= Beginning of Section =

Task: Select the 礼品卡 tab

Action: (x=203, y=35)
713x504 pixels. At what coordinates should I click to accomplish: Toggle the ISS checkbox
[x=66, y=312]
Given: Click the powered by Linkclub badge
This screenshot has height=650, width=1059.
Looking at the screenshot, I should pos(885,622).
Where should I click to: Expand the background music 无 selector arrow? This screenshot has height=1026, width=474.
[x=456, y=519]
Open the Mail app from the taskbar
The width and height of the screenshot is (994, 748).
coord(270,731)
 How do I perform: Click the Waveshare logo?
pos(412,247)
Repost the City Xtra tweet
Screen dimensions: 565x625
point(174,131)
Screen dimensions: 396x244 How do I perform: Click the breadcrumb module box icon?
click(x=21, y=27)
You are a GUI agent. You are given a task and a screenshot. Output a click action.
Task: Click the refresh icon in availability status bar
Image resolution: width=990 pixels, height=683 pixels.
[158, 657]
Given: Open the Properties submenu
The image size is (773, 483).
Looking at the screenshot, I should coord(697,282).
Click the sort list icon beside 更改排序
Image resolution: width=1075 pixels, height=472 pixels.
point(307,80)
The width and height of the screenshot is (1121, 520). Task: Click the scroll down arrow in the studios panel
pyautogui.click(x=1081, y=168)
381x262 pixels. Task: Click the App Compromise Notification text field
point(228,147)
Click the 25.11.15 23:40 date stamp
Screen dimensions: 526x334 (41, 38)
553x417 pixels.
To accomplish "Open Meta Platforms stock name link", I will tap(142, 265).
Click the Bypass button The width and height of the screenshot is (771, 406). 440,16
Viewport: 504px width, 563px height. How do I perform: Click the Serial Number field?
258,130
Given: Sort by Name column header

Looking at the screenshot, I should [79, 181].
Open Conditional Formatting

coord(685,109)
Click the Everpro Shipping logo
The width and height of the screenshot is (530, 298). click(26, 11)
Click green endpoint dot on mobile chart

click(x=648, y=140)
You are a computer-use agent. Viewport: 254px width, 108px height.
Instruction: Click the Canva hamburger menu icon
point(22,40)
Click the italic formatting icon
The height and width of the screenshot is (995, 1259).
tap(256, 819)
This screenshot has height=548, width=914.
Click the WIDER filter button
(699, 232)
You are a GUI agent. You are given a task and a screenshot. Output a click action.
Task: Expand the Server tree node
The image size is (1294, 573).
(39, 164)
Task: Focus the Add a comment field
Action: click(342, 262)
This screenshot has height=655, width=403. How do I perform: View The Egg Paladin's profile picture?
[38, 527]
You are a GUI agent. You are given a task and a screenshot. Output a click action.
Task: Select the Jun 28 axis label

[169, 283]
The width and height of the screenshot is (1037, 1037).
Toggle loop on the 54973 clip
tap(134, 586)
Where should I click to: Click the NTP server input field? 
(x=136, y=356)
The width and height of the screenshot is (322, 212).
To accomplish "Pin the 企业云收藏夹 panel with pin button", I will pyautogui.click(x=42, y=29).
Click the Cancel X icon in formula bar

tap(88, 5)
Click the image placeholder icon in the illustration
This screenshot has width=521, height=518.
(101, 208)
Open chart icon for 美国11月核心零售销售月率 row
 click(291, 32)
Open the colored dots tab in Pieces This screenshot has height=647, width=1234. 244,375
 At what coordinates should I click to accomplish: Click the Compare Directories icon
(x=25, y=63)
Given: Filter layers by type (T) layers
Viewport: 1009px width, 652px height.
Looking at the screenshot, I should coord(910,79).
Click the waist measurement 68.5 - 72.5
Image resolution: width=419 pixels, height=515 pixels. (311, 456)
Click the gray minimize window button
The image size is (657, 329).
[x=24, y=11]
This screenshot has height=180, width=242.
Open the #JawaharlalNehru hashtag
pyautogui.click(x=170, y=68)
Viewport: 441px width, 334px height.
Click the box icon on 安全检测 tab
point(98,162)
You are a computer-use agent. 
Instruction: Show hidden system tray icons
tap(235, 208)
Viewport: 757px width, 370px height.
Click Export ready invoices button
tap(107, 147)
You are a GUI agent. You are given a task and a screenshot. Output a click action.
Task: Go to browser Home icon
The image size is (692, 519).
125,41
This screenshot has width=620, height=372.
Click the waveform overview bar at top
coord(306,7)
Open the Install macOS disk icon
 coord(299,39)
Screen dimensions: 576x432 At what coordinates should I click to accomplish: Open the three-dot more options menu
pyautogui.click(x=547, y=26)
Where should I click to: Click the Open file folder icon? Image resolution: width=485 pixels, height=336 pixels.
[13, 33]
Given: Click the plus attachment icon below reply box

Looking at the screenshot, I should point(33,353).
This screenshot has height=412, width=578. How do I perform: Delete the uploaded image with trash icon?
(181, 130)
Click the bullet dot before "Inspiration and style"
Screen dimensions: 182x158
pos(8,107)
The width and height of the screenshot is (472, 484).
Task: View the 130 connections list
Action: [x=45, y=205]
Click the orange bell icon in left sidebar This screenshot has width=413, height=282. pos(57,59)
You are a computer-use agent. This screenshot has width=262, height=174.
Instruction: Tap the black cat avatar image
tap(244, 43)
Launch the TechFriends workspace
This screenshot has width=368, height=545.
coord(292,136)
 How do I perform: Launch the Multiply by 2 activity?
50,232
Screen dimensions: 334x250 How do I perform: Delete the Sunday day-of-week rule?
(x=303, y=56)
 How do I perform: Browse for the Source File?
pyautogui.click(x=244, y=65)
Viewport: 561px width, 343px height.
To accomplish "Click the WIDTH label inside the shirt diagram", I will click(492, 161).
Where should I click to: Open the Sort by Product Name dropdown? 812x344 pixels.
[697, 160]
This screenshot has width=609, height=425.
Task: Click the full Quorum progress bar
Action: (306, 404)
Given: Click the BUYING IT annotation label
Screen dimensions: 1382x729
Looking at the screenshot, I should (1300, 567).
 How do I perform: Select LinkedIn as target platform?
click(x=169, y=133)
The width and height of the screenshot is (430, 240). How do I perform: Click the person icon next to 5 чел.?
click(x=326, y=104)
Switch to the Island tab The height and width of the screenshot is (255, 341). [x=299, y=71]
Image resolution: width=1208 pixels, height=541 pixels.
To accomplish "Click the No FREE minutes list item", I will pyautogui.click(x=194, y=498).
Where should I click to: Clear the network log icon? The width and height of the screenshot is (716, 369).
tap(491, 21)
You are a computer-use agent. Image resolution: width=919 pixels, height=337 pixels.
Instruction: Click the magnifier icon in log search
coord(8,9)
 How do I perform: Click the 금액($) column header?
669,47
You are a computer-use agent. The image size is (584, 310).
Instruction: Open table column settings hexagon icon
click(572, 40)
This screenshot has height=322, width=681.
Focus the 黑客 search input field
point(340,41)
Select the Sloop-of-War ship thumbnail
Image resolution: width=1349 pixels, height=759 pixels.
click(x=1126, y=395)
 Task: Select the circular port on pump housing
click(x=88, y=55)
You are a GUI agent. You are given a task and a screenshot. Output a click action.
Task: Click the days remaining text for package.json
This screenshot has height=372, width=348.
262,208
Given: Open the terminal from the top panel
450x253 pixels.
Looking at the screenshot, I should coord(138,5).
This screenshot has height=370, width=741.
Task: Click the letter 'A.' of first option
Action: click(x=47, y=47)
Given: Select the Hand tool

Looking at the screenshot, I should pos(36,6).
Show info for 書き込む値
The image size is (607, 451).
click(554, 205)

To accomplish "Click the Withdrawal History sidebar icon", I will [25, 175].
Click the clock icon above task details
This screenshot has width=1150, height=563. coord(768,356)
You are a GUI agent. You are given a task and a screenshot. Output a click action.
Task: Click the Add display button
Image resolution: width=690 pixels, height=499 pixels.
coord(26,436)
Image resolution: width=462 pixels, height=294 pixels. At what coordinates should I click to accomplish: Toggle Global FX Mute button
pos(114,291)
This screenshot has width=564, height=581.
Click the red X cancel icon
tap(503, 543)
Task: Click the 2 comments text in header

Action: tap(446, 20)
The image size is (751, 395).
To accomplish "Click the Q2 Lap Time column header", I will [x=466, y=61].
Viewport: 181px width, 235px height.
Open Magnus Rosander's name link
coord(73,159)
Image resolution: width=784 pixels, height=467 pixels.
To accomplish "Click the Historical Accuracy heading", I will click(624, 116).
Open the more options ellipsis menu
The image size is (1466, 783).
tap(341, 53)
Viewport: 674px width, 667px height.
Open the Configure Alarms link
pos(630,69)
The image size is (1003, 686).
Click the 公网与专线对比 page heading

= End of Section =

▶ [Activity]: Within the entries, find all lines that contain "heading" and copy each one.

▶ [Answer section]:
To accomplish "Click the Historical Accuracy heading", I will click(624, 116).
Click the 公网与专线对比 page heading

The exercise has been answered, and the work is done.